When I was reading this, I kept thinking to myself: if it were possible for a book and a film to have a torrid love affair (J. D. Salinger’s Catcher in the Rye and Daisy von Scherler Mayer’s Party Girl, respectively), their offspring might look something like Undiscovered Gyrl. I was completely engrossed from page one devoured this book in one sitting. It thrilled me, shocked me, captivated me, and made me laugh—often and out loud! I have a hunch this book is going to be very, very successful and I sure hope Allison Burnett is adapting it for a screenplay.

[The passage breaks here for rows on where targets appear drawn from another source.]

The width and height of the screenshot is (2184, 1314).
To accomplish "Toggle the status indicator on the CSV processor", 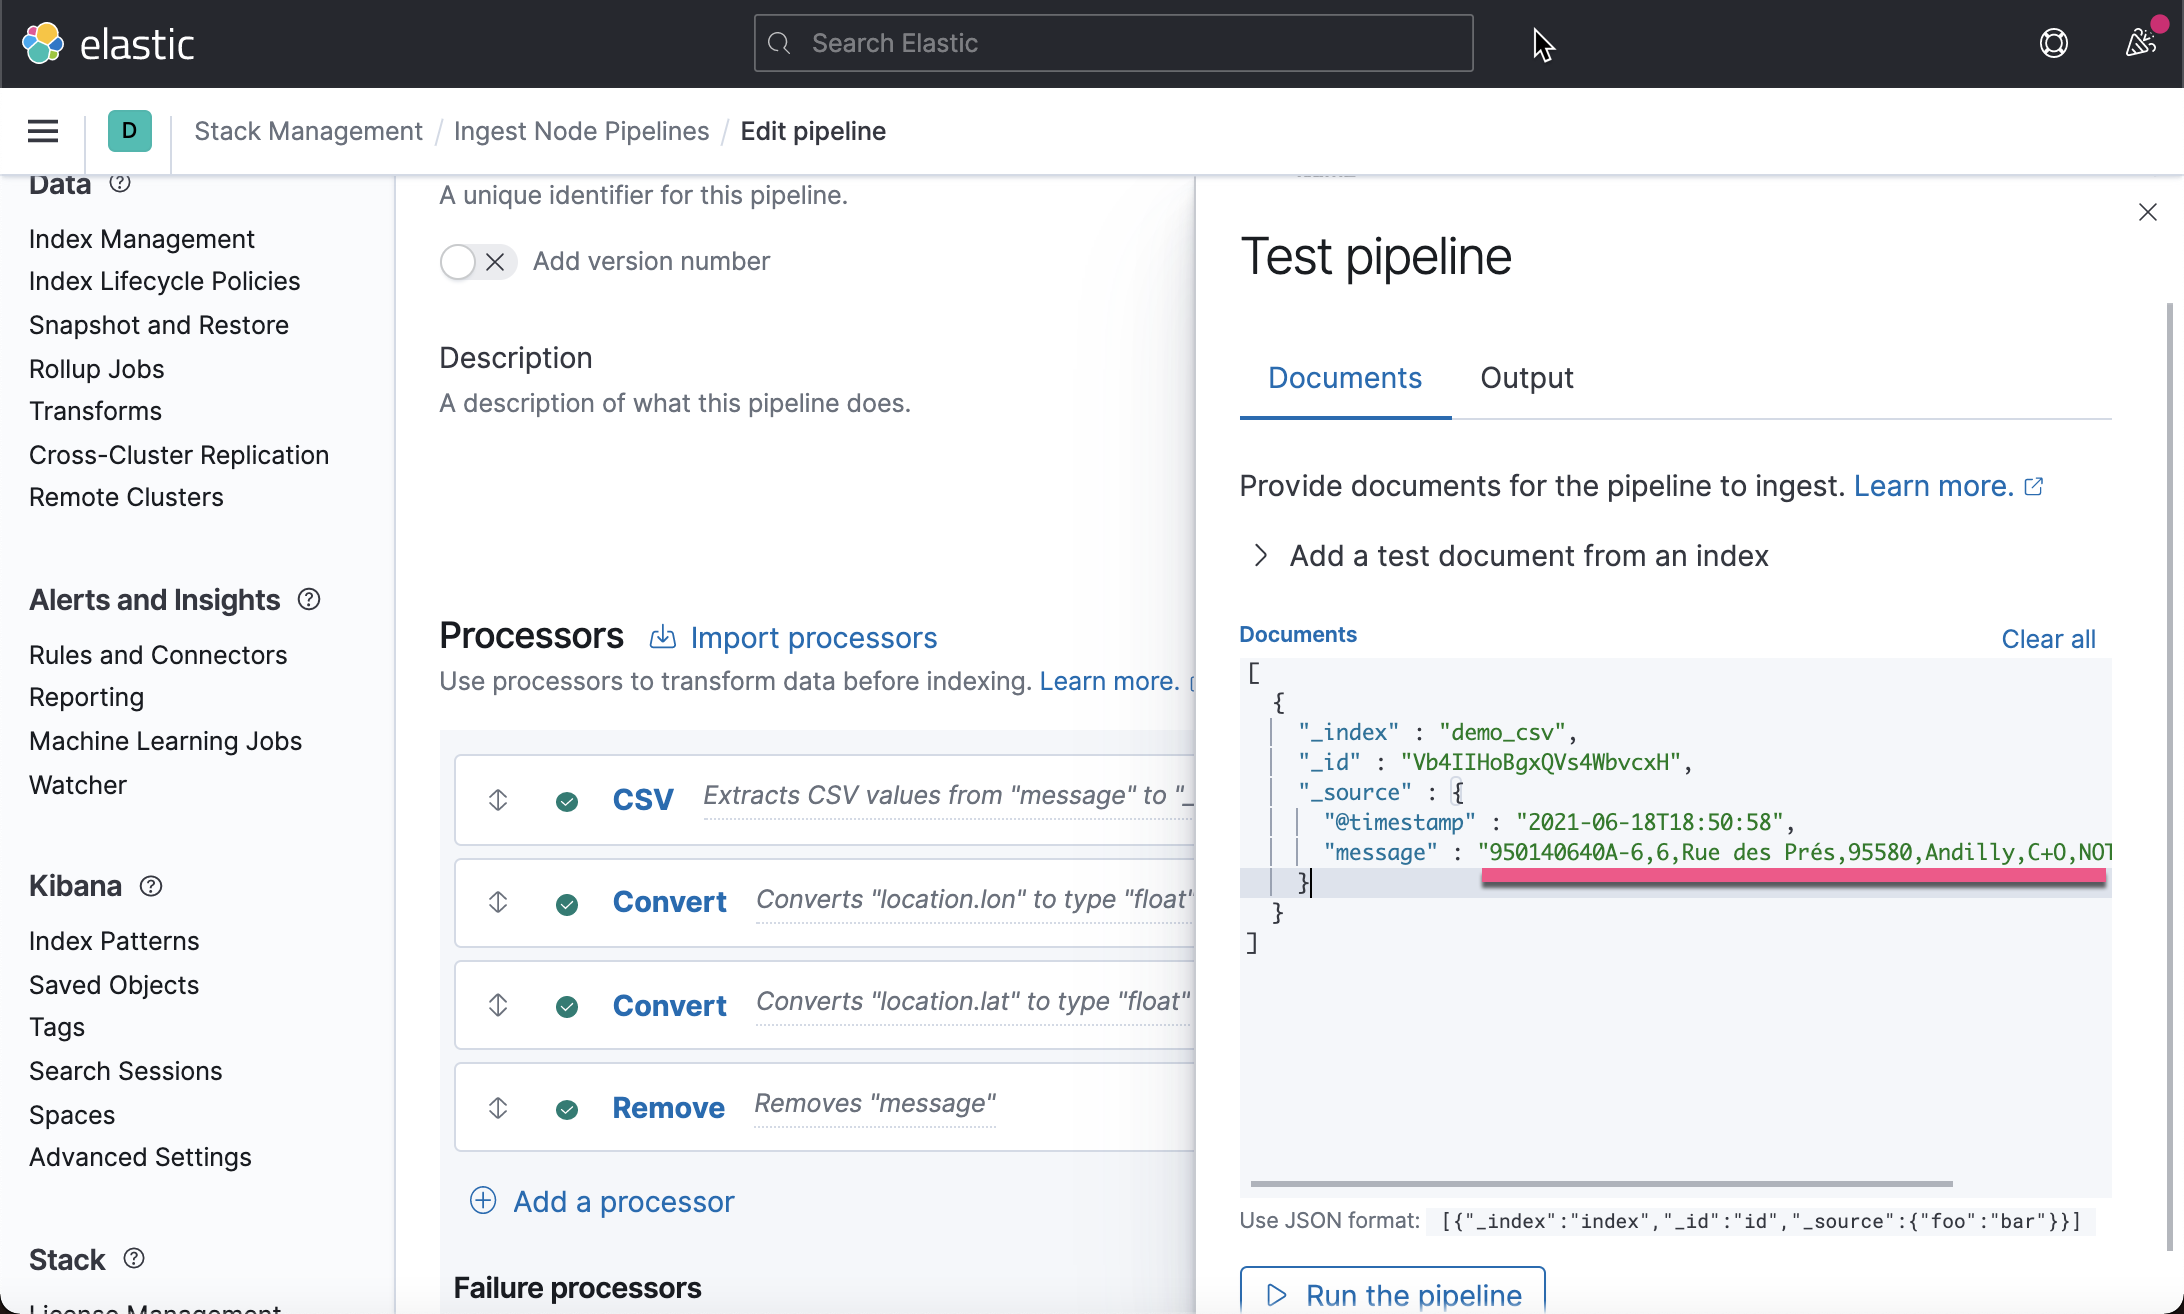I will (567, 801).
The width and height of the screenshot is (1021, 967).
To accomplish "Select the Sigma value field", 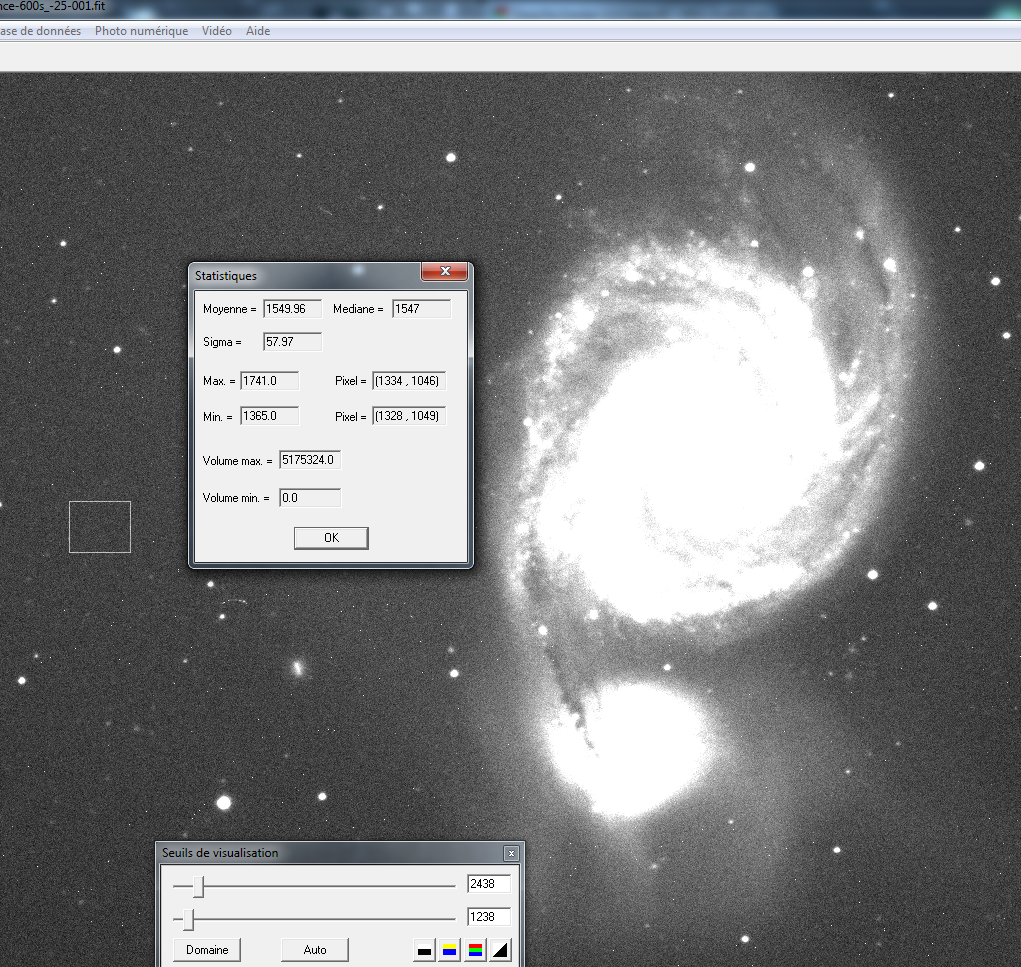I will click(x=292, y=341).
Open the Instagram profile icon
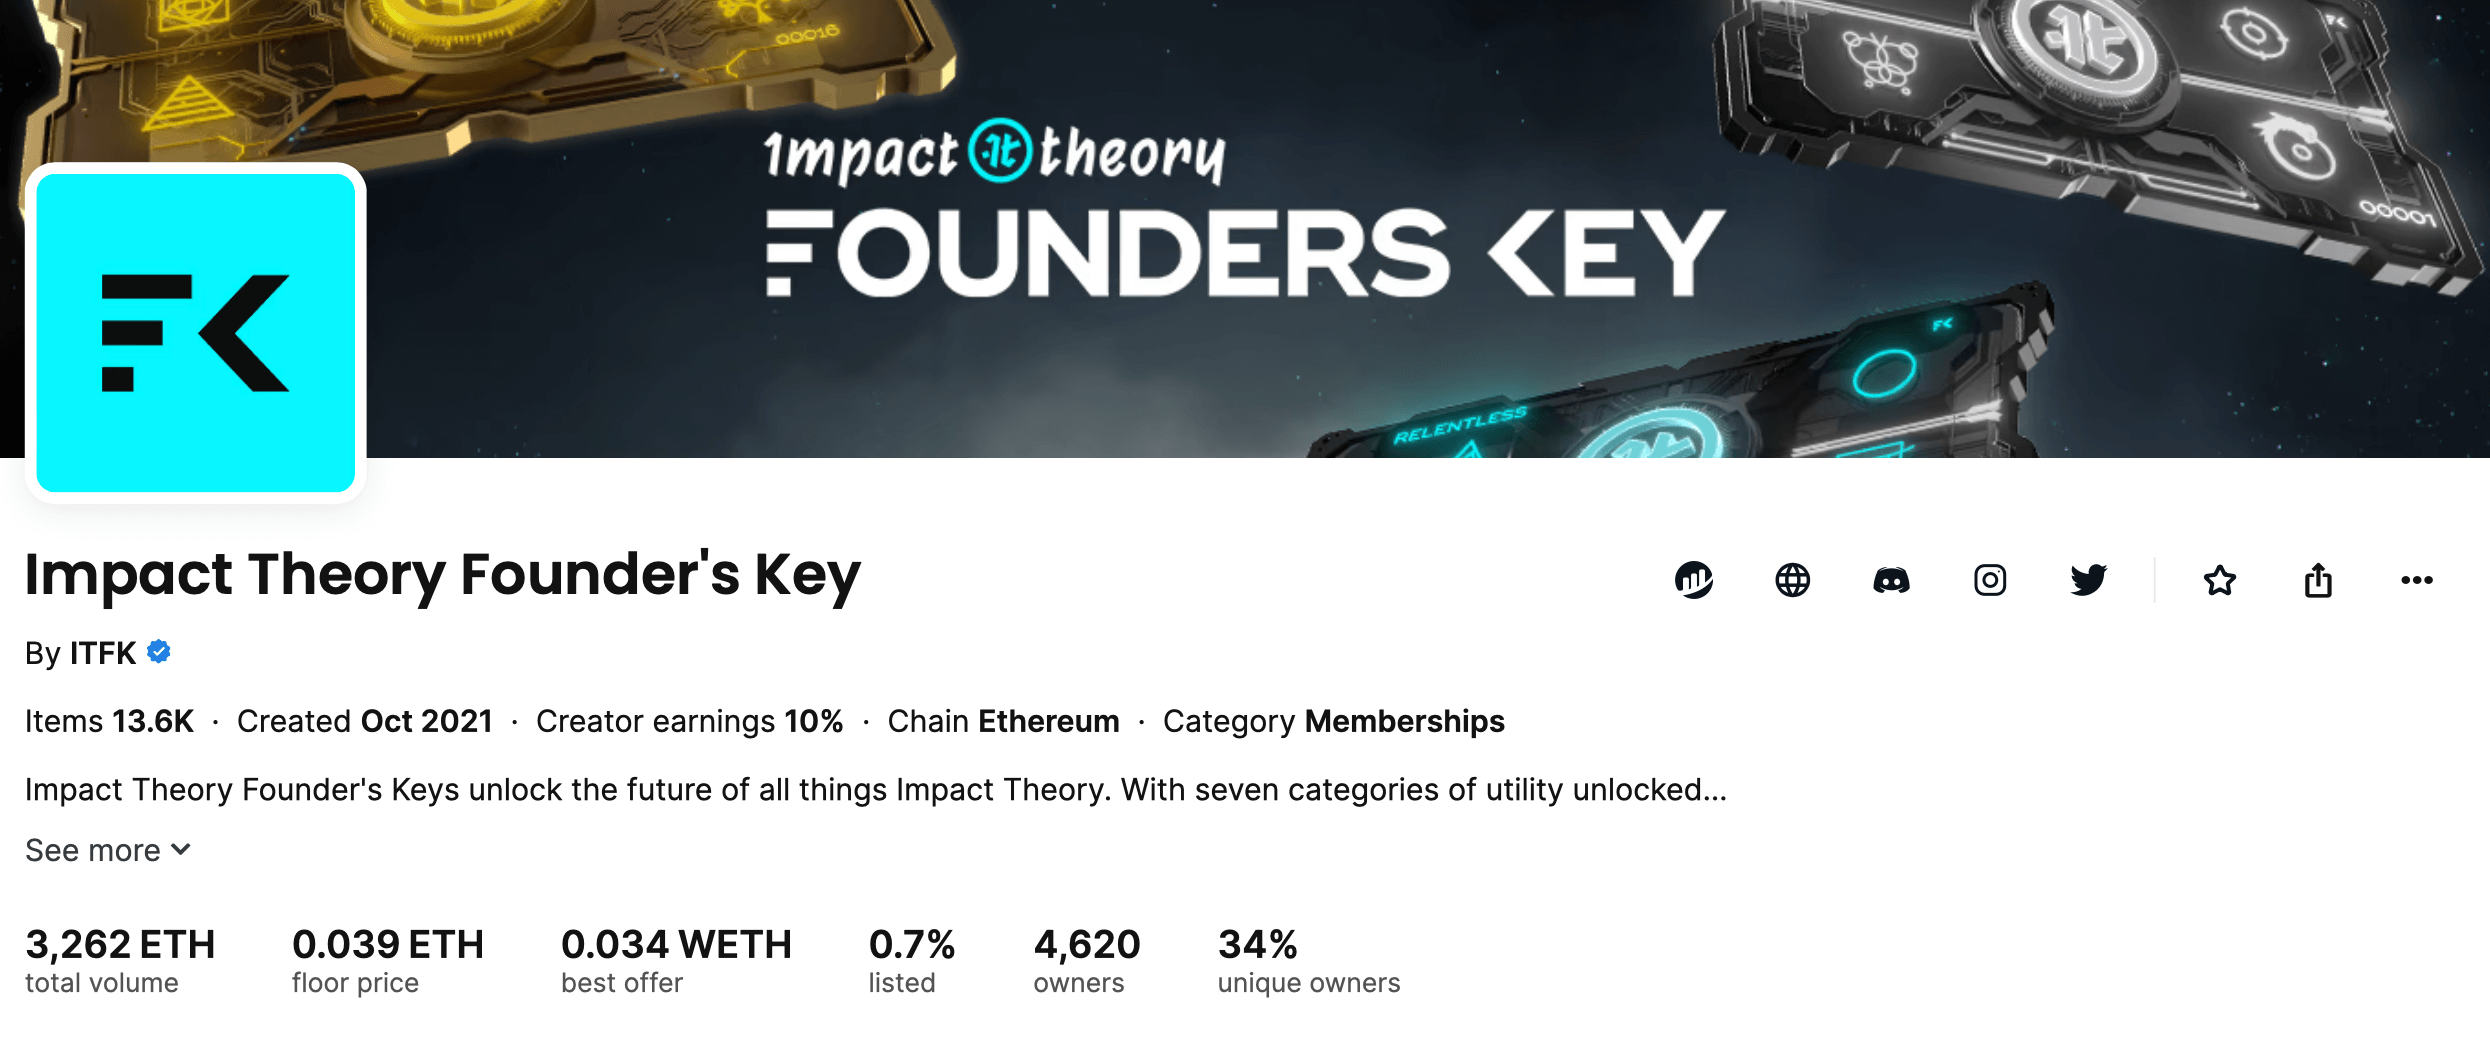 tap(1990, 580)
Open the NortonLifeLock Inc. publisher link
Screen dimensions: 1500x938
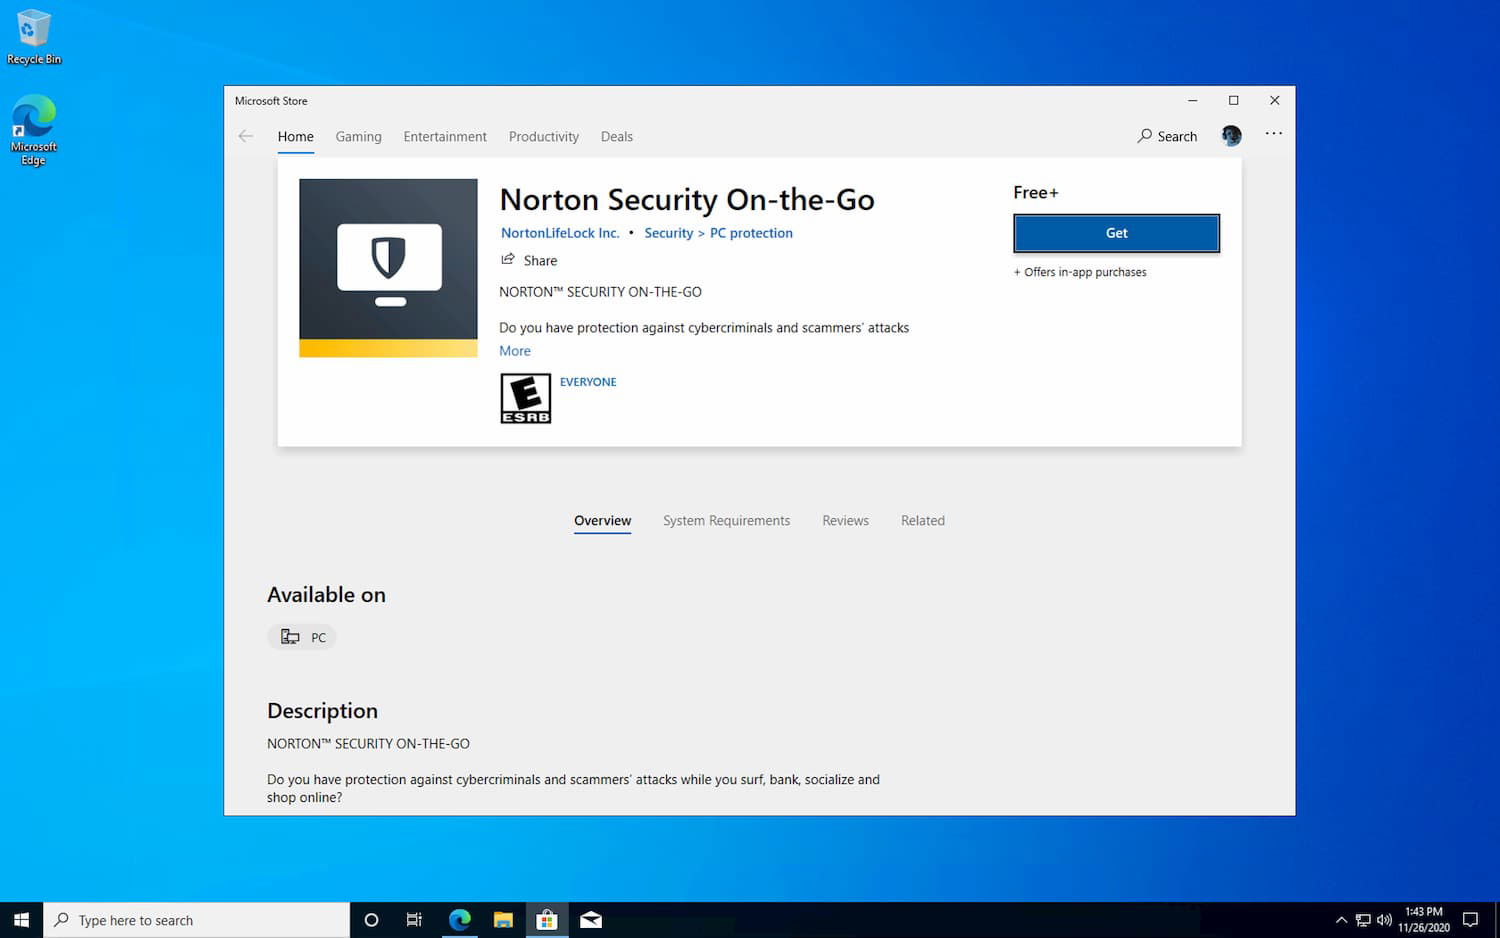point(560,232)
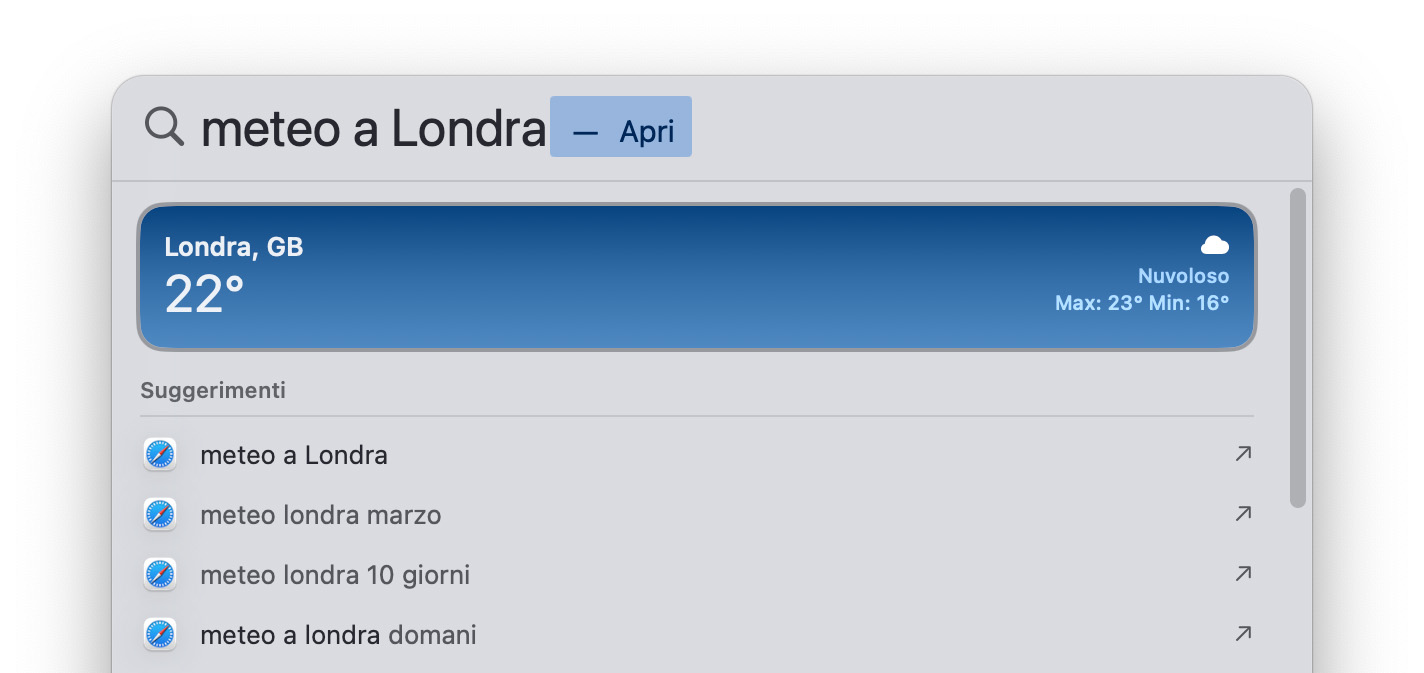Click the arrow for "meteo a londra domani"

tap(1243, 634)
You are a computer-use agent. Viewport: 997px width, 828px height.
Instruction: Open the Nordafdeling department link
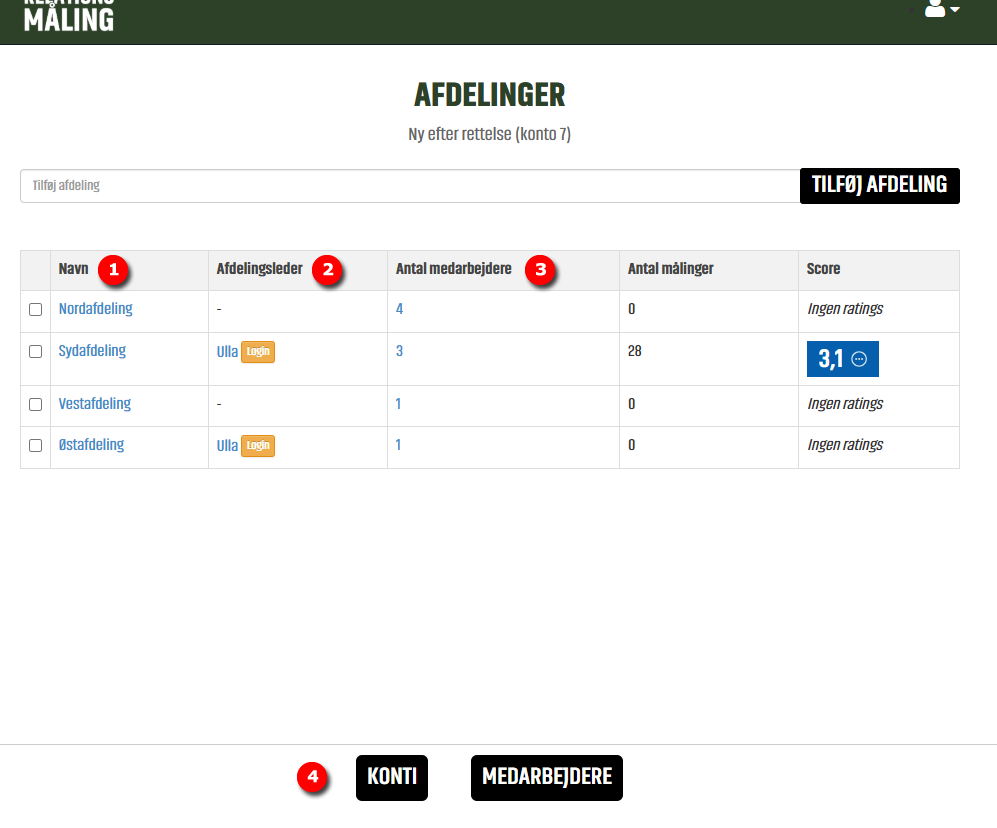tap(95, 309)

The voice of Katie Kampenfelt is so absolutely authentic that it is hard to believe this book is a work of fiction…and that’s a good thing. Katie is impulsive, witty, naïve, wanton, intelligent and unapologetic. She decides to defer college for a year to “discover her bliss” and documents that time in a blog…an anonymous blog. The result is a hauntingly, painfully honest (and hysterically sarcastic) window into her soul.
There’s a broad appeal to Undiscovered Gyrl, it is enjoyable on the surface as YA fiction and yet profound enough to become classic coming of age literature. This book is funny and entertaining, relatable and relevant. It flawlessly captures the usual struggles of youth magnified today by the internet, texting, and the other “always available” technologies of this generation. At a deeper level, it is frank and inadvertently cautionary without being preachy or artificial in any way. There is one thing that bothered me about this book that unfortunately I cannot discuss without being a spoiler. I will just say that without that one part, the book is superb, and with it, it’s still a great read with one unfortunate and annoying blemish. Regardless, I thoroughly enjoyed this book it is supremely clever and extremely readable. Bravo, Allison Burnett!